Internet, el modelo de red y las prácticas culturales on-line son temas a debate estos días. Más allá de polémicas airadas, asuntos como la Ley Sinde o el fenómeno Wikileaks –repito otra semana con Assange- revelan la confrontación entre los poderes establecidos y las comunidades de usuarios o de activistas, y por otro lado cuestionan la verdadera adaptación de leyes y estructuras a una realidad revolucionada por tecnologías que implican nuevas maneras de percibirla y entenderla. Yo misma, que estoy muy cercana a la generación que ha crecido con internet y teléfonos móviles, a veces tengo la sensación de que me estoy perdiendo algo y de que hay nuevas maneras de entender las cosas: desde los negocios hasta la cultura, y de que es necesario flexibilizar –no debilitar- la forma en que se aborda esta nueva realidad.
La denominada “Ley Sinde” ha fracasado rotundamente en el Congreso, con oposición de todos los grupos políticos excepto el PSOE. Reacciones inmediatas y airadas, como decía, no se han hecho esperar desde el mundo de la cultura, así como los vítores desde la comunidad de internautas. Sin entrar a valorar la ley, que no conozco suficiente, y entendiendo –y defendiendo- la necesidad de los que nos dedicamos a profesiones creativas de percibir por nuestro trabajo lo vinculado a los derechos de autor cuando éstos se generan, como usuaria de internet no puedo más que admitir mi fascinación por el fenómeno que se produce en la red en asuntos culturales.

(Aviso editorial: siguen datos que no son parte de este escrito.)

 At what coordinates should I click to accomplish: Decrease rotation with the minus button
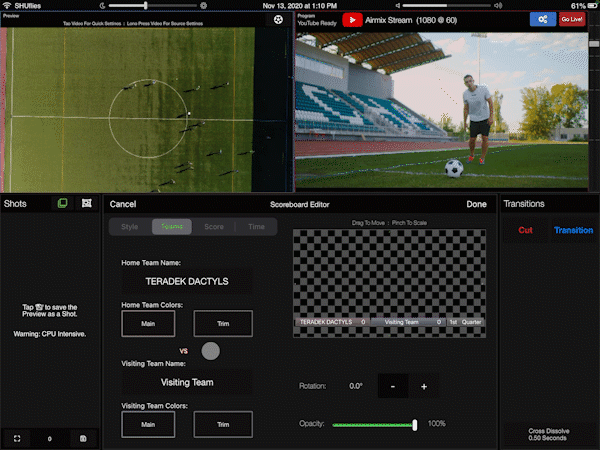tap(393, 386)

Desde Spotify hasta las webs donde se pueden ver las últimas temporadas de las series punteras de la HBO o la ABC. Música, audiovisual, literatura… divulgadas y compartidas en un territorio lleno de grietas por el que se filtran constantemente materiales para el ocio y el conocimiento. Un paraíso cultural y un gesto político en el que la cultura está antes y más allá del negocio. Una idea de alto voltaje que en la práctica se confunde peligrosamente con el pillaje y el morro más castizos en forma de click egoísta. Posicionamiento o acomodamiento, la cuestión es que internet es el lugar donde la globalización está mostrando su cara más constructiva con las redes asociativas que de forma natural buscan, comparten y difunden la información.

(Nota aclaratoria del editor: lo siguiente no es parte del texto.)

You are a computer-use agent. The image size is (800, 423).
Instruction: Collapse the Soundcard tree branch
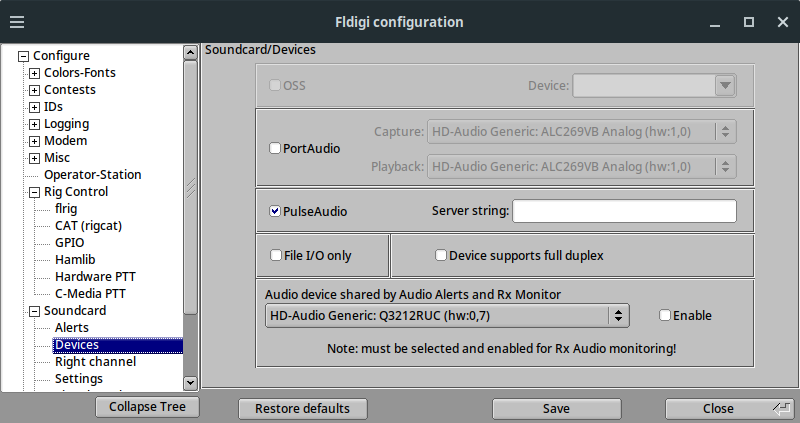(x=35, y=311)
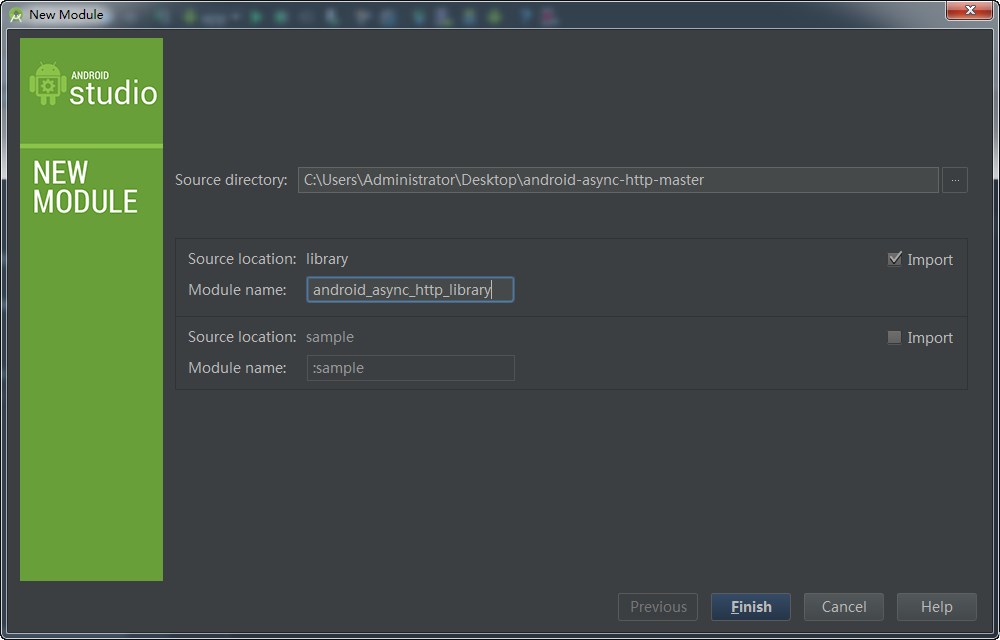Viewport: 1000px width, 640px height.
Task: Click the Android Studio icon in title bar
Action: tap(15, 15)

Llegamos así, una vez más, a Wikileaks, que también ha tenido su papel en la Ley Sinde, rebelando la demanda que habría hecho el Gobierno a la embajada de EEUU para que presionase –o animase- a PNV, PP y CIU a ser más “receptivos” con la propuesta de la ministra. Una información que se suma al resto de filtraciones que nacen de otro proyecto que encuentra en internet el territorio adecuado para una lucha política amparada en la magnitud de la virtualidad.

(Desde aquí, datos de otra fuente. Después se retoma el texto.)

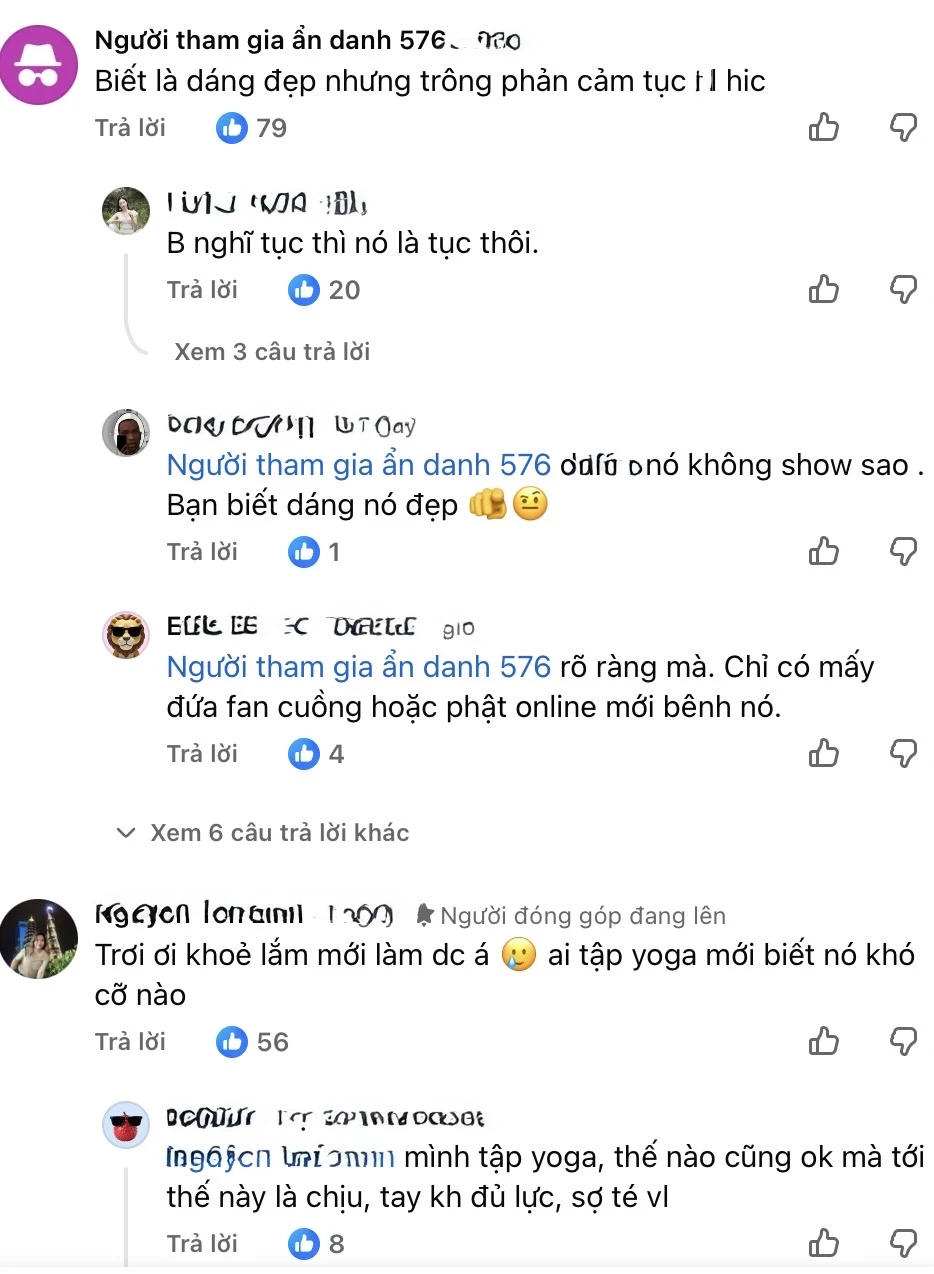Expand "Xem 3 câu trả lời"
934x1274 pixels.
click(271, 351)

En la columna de la semana pasada trataba de imaginar cómo sería el film Assange. En el decurso de esta semana, he podido ver el documental WikiRebels, una cronología y un análisis de Wikileaks y de la figura claroscura de Assange, enemistado hoy con los que antaño fueron sus compañeros. A la espera de la ficción, hoy leo que nuevas filtraciones hacen referencia a los intentos de censura sobre el trabajo del documentalista Michael Moore.
Más allá de la controvertida obra del cineasta, todos estos asuntos que no dejan de aparecer en la prensa y en la red tienen en común que orbitan alrededor de la libertad y sus grados. Este panorama tan anárquico que es hoy internet es un verdadero soplo de aire fresco para los roles culturales que se nos exigían hasta ahora como consumidores de cultura, donde era mucho más importante la palabra consumidores que la palabra cultura. Sin embargo, ésta debe ser una libertad a defender pero también a matizar, sobre todo cuando entran en juego los creadores de los materiales de los que disfrutamos y sus propios derechos. Tan necesaria es la perseverancia en la creación de tejidos asociativos como la reponsabilidad individual como usuarios y la adaptación por parte de los Gobiernos a las nuevas realidades. Cierto grado de libertad, aunque implique menor control, es por lo general síntoma de salud en un sistema.